WHAT YOU NEED TO DO: All lines from the one that has "Task: Uncheck Show 3-2-1 countdown" onward to the end of the records below are to be returned exactly; pictures are to be skipped.
▽
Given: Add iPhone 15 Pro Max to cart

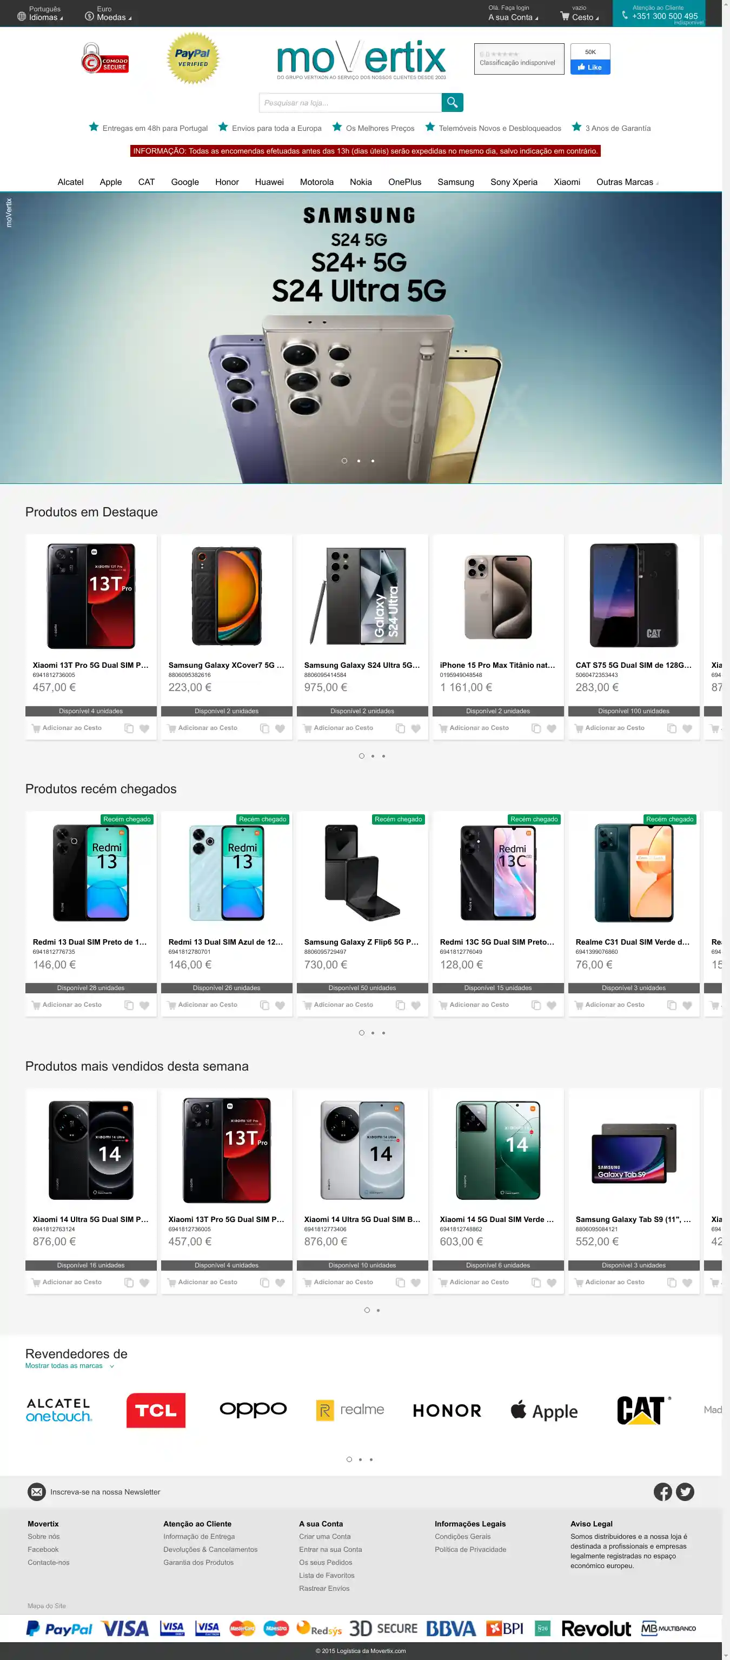Looking at the screenshot, I should 474,728.
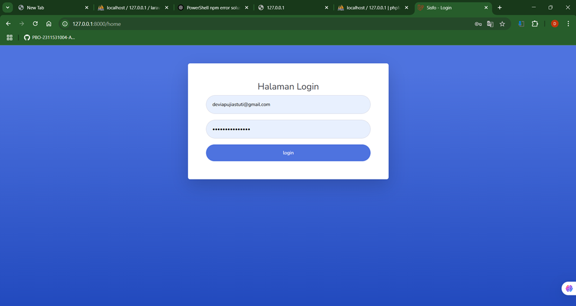The width and height of the screenshot is (576, 306).
Task: Open the apps grid in bookmarks bar
Action: (9, 37)
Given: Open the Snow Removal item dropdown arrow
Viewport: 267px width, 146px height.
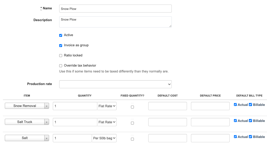Looking at the screenshot, I should (47, 106).
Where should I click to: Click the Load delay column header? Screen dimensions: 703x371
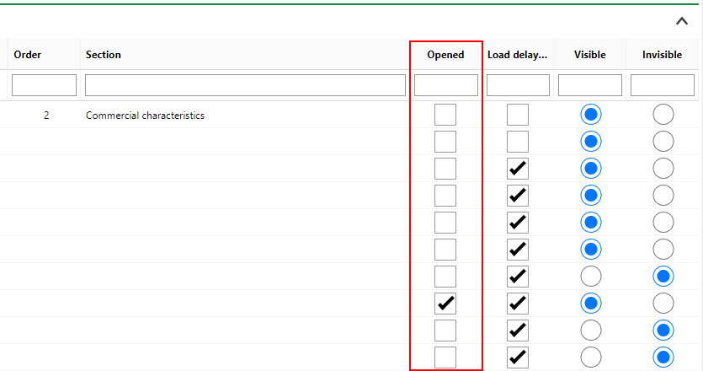tap(518, 55)
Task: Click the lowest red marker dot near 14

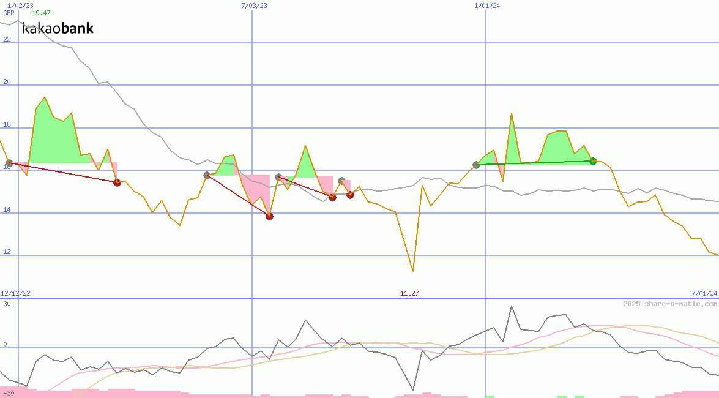Action: (x=269, y=216)
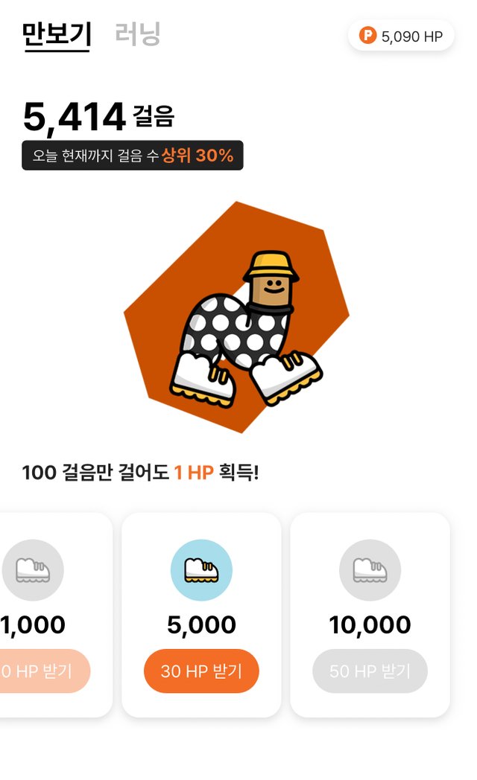Tap the 상위 30% ranking banner
The width and height of the screenshot is (477, 780).
pos(133,156)
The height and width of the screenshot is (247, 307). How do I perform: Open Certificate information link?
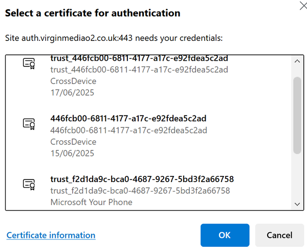(51, 235)
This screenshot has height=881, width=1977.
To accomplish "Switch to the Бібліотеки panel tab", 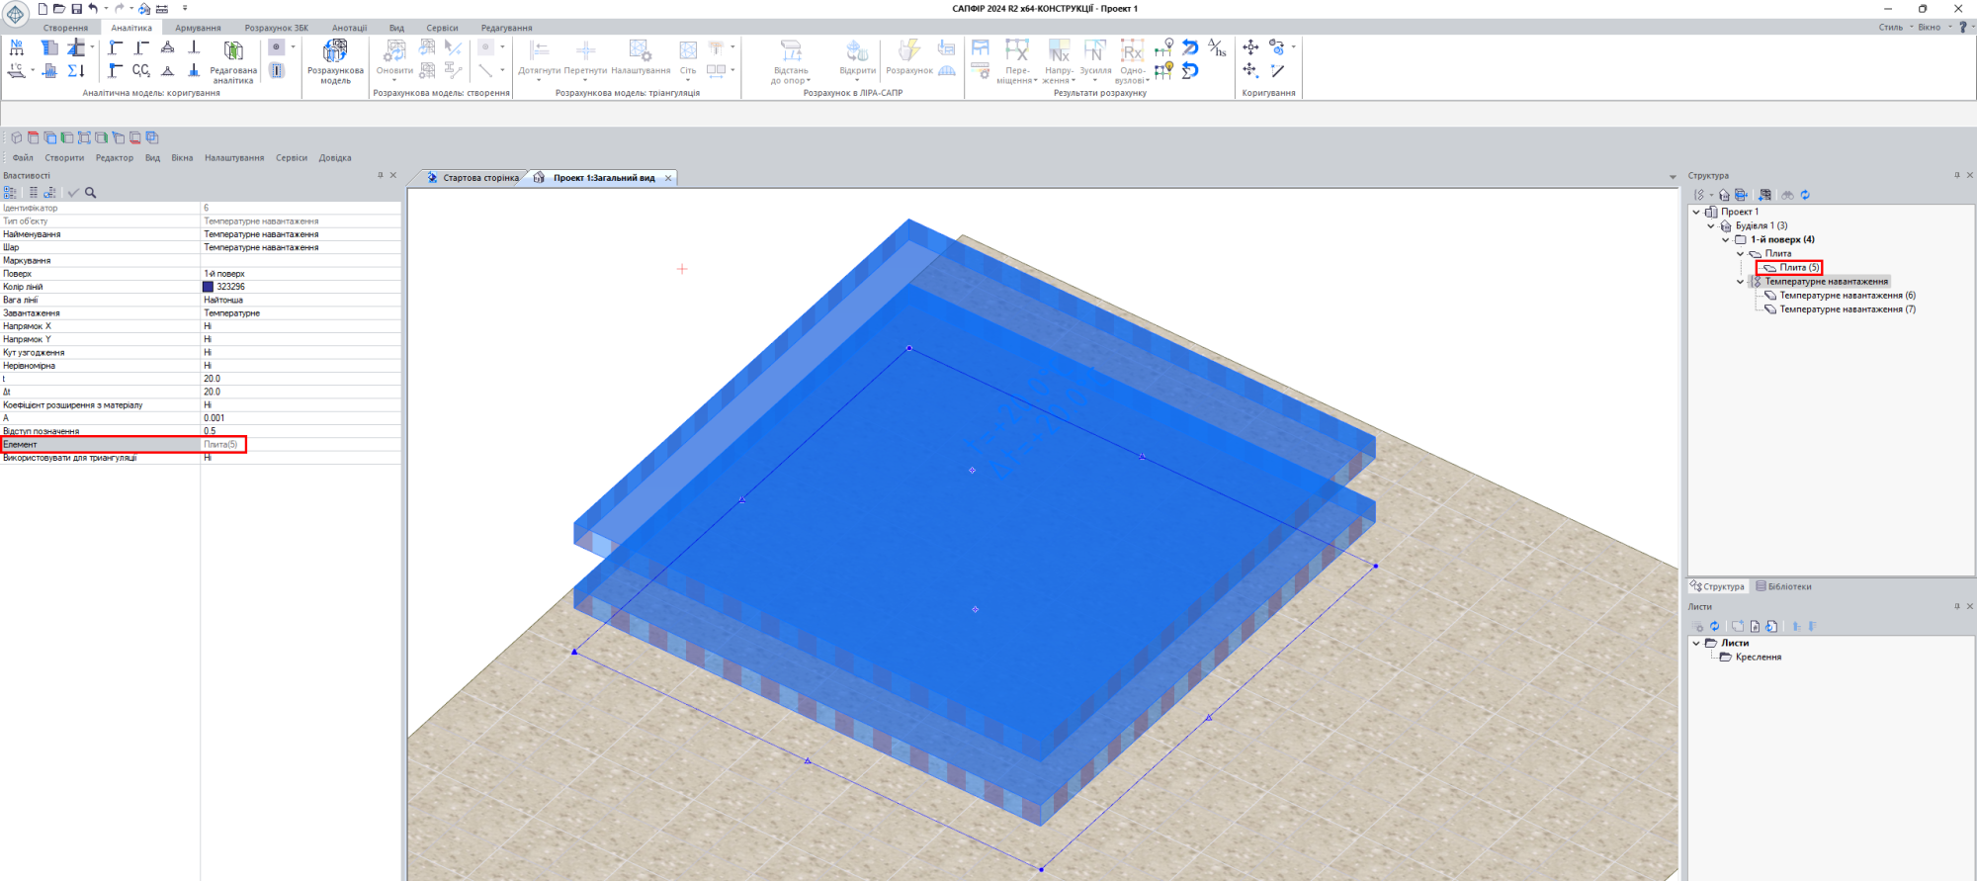I will [x=1784, y=586].
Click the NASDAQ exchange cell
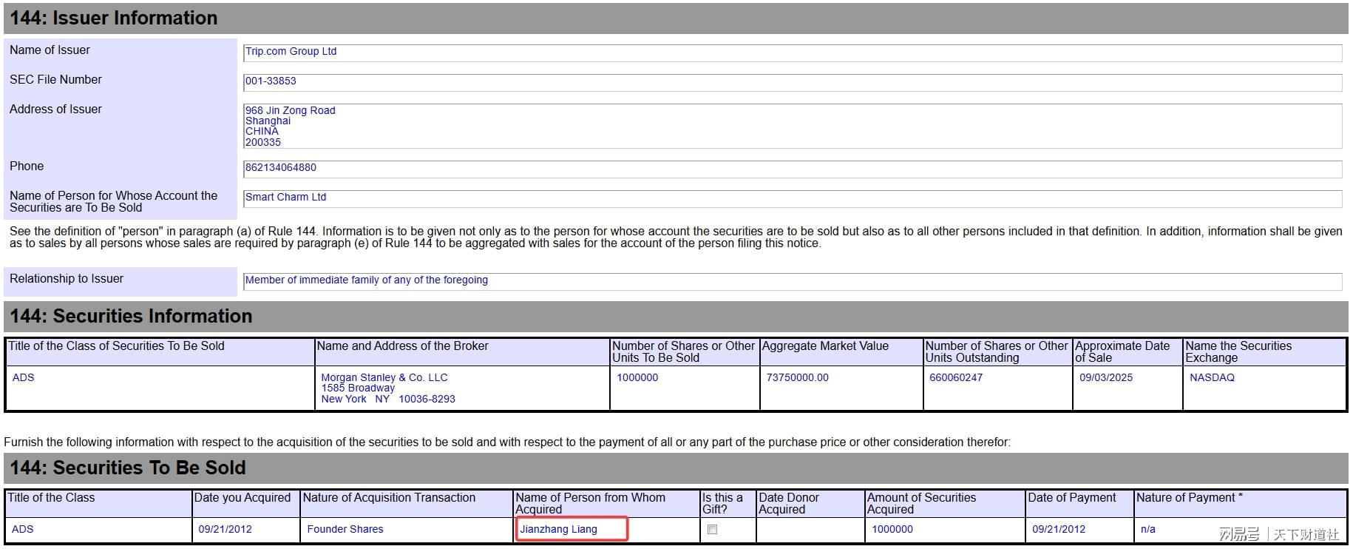 1211,378
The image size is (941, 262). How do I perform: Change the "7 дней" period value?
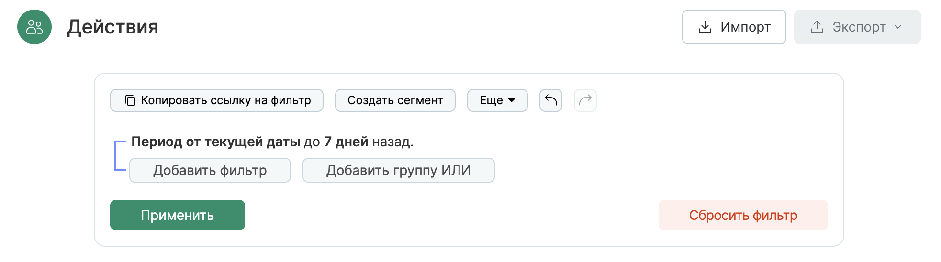pyautogui.click(x=346, y=142)
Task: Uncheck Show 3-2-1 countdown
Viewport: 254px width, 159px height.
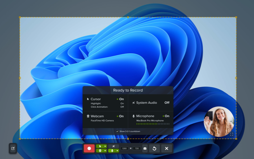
△
OUTPUT FOR THIS TASK:
Task: Uncheck Show 3-2-1 countdown
Viewport: 254px width, 159px height.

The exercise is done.